Plus de 15 000 Palestiniens, dont 6 000 enfants et 4 000 femmes, ont été tués depuis le 7 octobre. Quelque 30 000 ont été blessés. Plus de six mille personnes sont portées disparues, souvent ensevelies sous les décombres. Plus de 300 familles ont perdu au moins 10 de leurs membres. Plus de 250 Palestiniens ont été tués en Cisjordanie depuis le 7 octobre et plus de 3 000 blessés, même si la région n’est pas contrôlée par le Hamas. L'armée israélienne affirme avoir tué entre 1 000 et 3 000 des quelque 30 000 combattants du Hamas, ce qui est relativement peu compte tenu de l'ampleur de l'assaut. La plupart des résistants s'abritent dans leur vaste réseau de tunnels.

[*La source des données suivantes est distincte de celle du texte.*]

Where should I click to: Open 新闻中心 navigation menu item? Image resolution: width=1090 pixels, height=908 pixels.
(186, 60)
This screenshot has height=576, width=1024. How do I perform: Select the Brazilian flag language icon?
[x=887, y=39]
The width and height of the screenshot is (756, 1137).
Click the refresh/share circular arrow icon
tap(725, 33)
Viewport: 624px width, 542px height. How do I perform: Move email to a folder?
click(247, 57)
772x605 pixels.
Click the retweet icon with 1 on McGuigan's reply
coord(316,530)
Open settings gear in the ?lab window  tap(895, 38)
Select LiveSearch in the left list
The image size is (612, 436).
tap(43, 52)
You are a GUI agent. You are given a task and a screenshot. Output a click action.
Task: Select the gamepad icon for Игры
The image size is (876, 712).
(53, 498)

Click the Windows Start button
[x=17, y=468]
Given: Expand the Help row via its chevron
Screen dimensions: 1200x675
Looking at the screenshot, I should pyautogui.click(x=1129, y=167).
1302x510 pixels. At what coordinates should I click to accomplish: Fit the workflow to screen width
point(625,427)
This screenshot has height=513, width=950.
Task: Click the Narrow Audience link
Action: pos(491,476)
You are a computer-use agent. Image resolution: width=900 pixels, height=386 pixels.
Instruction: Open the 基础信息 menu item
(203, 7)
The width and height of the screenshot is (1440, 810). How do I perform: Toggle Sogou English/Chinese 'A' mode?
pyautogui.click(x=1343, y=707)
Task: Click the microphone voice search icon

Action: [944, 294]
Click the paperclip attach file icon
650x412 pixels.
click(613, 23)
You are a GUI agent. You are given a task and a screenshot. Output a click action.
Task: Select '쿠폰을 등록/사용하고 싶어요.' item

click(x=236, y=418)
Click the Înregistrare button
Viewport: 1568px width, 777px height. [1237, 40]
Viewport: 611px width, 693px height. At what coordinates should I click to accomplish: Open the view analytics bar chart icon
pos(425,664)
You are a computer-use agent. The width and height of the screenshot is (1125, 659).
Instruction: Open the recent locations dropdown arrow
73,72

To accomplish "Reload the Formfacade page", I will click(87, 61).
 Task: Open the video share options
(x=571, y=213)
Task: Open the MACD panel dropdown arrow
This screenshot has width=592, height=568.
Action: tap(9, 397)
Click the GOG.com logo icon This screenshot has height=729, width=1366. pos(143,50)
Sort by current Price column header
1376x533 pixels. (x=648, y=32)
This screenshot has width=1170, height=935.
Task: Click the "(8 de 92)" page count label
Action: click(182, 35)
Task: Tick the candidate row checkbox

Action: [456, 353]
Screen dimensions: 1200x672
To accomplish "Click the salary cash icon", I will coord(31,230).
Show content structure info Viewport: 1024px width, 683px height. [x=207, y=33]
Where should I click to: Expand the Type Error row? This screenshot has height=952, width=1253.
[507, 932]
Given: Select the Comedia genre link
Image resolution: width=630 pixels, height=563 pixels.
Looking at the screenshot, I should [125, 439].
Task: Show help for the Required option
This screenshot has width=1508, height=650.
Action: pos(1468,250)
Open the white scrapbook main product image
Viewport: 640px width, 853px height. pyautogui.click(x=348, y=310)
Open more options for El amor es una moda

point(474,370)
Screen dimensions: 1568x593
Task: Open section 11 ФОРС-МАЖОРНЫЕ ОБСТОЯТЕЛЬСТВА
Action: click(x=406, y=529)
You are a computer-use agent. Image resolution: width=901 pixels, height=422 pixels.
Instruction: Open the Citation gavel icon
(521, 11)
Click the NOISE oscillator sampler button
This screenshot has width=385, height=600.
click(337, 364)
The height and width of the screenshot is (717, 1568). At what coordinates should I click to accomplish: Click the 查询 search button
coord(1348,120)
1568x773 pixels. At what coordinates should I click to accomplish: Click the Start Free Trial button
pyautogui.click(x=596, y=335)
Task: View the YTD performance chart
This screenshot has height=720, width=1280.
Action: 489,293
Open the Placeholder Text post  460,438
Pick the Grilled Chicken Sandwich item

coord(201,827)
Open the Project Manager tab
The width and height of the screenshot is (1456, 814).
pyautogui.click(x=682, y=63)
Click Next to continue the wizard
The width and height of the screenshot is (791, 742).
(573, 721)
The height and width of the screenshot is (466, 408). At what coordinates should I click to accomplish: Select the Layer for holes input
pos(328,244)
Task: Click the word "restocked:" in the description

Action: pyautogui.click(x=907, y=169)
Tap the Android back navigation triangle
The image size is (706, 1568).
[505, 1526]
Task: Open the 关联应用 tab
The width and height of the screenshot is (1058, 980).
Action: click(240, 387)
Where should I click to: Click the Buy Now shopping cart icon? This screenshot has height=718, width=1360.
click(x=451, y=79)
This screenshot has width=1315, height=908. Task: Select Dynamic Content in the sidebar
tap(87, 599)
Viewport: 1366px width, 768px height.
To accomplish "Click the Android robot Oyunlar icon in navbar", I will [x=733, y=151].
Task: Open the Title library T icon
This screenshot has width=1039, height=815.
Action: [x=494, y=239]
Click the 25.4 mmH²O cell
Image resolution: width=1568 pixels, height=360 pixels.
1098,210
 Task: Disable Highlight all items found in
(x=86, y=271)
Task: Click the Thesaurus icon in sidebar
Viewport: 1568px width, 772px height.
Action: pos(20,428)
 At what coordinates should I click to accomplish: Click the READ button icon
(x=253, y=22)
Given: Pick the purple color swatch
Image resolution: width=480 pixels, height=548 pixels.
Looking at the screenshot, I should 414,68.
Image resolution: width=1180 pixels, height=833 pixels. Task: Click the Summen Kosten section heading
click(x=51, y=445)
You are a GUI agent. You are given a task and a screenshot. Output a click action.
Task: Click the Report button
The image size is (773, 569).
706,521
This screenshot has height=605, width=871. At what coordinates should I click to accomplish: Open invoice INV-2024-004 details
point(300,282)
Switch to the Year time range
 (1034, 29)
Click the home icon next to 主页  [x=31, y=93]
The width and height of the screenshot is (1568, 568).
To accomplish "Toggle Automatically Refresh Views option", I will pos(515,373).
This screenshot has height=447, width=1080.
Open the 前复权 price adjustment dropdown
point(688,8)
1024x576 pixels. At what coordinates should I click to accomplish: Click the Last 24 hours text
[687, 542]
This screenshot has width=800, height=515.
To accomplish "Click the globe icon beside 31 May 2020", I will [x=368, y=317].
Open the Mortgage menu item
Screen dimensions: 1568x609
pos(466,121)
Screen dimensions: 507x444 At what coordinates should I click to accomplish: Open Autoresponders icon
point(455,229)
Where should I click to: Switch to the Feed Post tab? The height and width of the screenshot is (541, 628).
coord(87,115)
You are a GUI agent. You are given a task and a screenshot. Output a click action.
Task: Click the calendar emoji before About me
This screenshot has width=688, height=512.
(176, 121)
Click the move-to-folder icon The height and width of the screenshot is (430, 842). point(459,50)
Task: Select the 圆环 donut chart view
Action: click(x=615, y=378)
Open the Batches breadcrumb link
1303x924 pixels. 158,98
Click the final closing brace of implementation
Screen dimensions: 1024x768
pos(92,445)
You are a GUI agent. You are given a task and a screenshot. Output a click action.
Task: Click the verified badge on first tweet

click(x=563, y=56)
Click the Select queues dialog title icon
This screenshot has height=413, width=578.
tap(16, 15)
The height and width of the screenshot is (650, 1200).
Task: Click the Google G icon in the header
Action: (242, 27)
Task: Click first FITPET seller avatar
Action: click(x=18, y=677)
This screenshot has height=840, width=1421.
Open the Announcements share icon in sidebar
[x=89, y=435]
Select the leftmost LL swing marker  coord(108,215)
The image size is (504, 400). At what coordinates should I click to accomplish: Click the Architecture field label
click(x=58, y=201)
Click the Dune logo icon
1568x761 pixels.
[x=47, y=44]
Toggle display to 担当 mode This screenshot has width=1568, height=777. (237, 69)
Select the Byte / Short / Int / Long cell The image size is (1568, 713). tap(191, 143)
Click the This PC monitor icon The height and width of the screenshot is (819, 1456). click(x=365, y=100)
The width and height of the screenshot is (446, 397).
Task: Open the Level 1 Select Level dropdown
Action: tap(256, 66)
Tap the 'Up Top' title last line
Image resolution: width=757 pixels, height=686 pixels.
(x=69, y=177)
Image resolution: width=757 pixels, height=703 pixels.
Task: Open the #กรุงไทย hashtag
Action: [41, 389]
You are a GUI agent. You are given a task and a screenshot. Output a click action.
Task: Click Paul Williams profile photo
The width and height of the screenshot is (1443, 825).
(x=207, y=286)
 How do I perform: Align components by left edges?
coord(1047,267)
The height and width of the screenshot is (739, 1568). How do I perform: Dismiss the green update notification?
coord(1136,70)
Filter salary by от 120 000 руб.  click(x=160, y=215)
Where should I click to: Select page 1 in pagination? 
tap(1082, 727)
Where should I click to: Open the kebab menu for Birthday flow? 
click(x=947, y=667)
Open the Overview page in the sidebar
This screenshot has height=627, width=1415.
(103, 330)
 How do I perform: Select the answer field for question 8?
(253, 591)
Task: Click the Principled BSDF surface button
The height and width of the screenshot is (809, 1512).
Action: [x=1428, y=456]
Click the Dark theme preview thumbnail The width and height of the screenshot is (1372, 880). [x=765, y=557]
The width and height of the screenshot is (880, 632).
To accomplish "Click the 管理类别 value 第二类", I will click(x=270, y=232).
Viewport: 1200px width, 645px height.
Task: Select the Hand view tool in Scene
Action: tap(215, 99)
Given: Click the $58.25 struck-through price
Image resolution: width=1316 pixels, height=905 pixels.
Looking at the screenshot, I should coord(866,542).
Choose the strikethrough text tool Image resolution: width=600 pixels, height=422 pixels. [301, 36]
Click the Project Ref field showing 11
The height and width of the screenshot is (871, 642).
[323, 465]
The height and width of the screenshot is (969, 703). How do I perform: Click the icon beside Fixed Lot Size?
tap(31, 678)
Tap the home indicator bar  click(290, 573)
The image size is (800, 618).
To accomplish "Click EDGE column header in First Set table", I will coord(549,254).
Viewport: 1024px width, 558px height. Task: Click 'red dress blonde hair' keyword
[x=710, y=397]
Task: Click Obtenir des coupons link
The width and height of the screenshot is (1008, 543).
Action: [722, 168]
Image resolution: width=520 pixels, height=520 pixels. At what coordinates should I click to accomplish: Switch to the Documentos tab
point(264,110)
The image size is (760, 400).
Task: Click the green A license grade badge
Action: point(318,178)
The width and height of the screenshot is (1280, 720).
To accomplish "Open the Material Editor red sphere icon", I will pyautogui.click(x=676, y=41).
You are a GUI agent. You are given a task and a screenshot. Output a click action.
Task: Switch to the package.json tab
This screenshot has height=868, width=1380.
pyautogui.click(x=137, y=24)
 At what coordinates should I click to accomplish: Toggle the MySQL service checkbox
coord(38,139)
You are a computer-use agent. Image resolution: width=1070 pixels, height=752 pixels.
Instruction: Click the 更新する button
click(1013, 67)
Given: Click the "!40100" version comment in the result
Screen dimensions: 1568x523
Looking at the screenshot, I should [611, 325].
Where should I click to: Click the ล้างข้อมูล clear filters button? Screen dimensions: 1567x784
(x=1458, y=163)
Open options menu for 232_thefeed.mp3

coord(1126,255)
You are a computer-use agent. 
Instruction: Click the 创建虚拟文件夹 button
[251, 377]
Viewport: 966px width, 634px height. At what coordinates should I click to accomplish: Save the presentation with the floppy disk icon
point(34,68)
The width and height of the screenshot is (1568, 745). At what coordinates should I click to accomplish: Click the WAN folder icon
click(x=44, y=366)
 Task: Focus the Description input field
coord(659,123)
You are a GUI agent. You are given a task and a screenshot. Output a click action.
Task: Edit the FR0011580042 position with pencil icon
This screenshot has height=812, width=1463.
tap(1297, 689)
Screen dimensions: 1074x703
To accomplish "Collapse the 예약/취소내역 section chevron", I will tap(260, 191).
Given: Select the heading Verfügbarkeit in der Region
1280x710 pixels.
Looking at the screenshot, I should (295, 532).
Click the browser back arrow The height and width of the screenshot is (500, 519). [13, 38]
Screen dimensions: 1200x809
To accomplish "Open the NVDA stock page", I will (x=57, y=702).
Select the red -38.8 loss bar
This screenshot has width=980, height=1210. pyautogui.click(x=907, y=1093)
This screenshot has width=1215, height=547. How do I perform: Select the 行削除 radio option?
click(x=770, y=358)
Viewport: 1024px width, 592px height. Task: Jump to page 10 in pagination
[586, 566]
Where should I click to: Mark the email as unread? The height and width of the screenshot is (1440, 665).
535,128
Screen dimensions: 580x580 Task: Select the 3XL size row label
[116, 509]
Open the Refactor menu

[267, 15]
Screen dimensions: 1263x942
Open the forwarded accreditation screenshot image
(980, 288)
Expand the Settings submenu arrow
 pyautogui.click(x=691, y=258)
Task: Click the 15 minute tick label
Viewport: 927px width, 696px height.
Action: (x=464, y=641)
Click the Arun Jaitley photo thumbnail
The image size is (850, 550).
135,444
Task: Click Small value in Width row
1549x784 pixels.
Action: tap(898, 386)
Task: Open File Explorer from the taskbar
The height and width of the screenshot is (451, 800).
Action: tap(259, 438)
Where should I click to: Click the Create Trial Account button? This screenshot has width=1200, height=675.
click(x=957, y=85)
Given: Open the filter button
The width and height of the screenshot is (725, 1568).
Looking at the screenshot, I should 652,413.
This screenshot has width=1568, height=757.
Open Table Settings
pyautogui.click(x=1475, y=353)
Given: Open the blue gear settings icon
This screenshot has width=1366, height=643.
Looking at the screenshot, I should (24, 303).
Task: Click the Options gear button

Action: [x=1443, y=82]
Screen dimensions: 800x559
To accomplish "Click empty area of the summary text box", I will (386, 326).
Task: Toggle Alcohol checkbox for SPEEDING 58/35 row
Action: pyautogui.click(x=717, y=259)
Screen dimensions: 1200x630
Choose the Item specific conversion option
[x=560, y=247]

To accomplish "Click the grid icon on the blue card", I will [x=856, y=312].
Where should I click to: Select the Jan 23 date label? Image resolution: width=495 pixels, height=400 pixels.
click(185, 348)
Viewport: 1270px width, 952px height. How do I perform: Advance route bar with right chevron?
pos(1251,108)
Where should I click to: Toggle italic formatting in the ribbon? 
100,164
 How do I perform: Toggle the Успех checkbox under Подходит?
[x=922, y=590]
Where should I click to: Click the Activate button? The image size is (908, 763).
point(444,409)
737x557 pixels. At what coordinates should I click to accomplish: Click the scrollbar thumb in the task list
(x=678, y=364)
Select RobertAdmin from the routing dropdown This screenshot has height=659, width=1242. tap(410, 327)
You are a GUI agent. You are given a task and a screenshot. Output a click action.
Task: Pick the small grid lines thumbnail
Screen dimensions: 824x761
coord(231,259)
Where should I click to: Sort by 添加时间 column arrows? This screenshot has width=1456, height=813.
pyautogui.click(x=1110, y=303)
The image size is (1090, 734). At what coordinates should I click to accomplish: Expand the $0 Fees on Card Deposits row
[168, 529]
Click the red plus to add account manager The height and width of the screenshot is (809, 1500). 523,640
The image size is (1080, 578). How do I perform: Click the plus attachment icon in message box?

Le manuel d'instructions d'Israël est la “Doctrine Dahiya”. Cette doctrine a été conçue par l'ancien chef d'état-major des Forces de défense israéliennes (FDI), Gadi Eizenkot, membre du cabinet de guerre, après la guerre de 2006 entre Israël et le Hezbollah au Liban. Dahiya est une banlieue du sud de Beyrouth et un bastion du Hezbollah. Elle a été bombardée par des avions israéliens après que deux soldats israéliens ont été faits prisonniers. Selon cette doctrine, Israël doit recourir à une force massive et disproportionnée, détruisant les infrastructures et les résidences civiles, par souci de dissuasion.
Daniel Hagari, porte-parole des FDI, a admis au début de la dernière attaque israélienne contre Gaza que “l'accent” serait mis “sur la destruction et non sur la précision”.
Israël a abandonné sa tactique du “roof knocking”, qui consistait à faire tomber une roquette sans ogive sur un toit afin d'avertir les personnes qui se trouvent là qu'elles doivent évacuer les lieux. Israël a également mis fin aux appels téléphoniques avertissant d'une attaque imminente. Aujourd'hui, des dizaines de familles d'un immeuble ou d'un quartier sont tuées sans préavis.
Les images de destruction massive alimentent la soif de vengeance d'Israël après l'incursion humiliante des combattants du Hamas le 7 octobre et la mort de 1 200 Israéliens, dont 395 soldats et 59 policiers. De nombreux Israéliens expriment un plaisir sadique face à ce génocide et une vague d'appels au meurtre ou à l'expulsion des Palestiniens, y compris ceux qui vivent en Cisjordanie occupée ou qui ont la citoyenneté israélienne.
La sauvagerie des frappes aériennes et des attaques aveugles, l'interruption de l'approvisionnement en nourriture, en eau et en médicaments, la rhétorique génocidaire du gouvernement israélien en font une guerre dont le seul objectif est la vengeance. Ce ne sera bon ni pour Israël, ni pour les Palestiniens. Elle va attiser une flambée de violence dans tout le Moyen-Orient.
L'attaque d'Israël est la dernière tentative désespérée de colonisation qui croit bêtement, comme nombre de projets de colonisation par le passé, qu'elle peut écraser la résistance d'une population autochtone par un génocide. Mais Israël ne s'en sortira pas avec des massacres de cette ampleur. Une génération de Palestiniens, dont beaucoup ont vu la plupart, sinon la totalité, de leurs familles tuées et leurs maisons et quartiers détruits, portera en elle, et à vie, une immense soif de justice et de représailles.
Cette guerre n'est pas terminée. Elle n'a même pas vraiment commencé.